**Stored entries**
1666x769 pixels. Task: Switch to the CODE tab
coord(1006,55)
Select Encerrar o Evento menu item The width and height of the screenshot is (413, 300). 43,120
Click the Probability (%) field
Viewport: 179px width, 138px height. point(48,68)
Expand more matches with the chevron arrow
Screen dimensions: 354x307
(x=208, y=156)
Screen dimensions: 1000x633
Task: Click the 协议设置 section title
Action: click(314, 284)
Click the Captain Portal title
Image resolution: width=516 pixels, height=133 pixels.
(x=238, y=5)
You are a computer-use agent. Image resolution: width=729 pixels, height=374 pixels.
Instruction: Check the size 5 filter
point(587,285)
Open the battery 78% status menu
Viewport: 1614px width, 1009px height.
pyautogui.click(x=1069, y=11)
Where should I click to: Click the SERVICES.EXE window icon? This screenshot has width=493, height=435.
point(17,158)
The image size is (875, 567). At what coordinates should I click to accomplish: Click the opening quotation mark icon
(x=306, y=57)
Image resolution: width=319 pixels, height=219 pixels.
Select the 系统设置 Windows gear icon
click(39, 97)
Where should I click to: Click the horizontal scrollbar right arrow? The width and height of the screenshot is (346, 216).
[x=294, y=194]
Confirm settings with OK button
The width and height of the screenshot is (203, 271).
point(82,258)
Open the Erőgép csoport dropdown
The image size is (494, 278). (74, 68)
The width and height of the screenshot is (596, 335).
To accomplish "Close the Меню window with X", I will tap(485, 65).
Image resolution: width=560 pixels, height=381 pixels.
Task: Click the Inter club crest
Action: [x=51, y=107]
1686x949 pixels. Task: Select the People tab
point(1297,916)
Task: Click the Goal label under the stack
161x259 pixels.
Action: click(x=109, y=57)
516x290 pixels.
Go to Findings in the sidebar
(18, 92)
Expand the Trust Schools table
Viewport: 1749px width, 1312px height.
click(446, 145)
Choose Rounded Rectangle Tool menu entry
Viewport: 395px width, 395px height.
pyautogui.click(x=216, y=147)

**Job**
Output the items above as a numbered list, leaving out blank lines. Start at the very first line and end with the line containing "(x=238, y=5)", including both.

**Output**
1. 1666x769 pixels. Task: Switch to the CODE tab
2. coord(1006,55)
3. Select Encerrar o Evento menu item The width and height of the screenshot is (413, 300). 43,120
4. Click the Probability (%) field
5. Viewport: 179px width, 138px height. point(48,68)
6. Expand more matches with the chevron arrow
7. Screen dimensions: 354x307
8. (x=208, y=156)
9. Screen dimensions: 1000x633
10. Task: Click the 协议设置 section title
11. Action: click(314, 284)
12. Click the Captain Portal title
13. Image resolution: width=516 pixels, height=133 pixels.
14. (x=238, y=5)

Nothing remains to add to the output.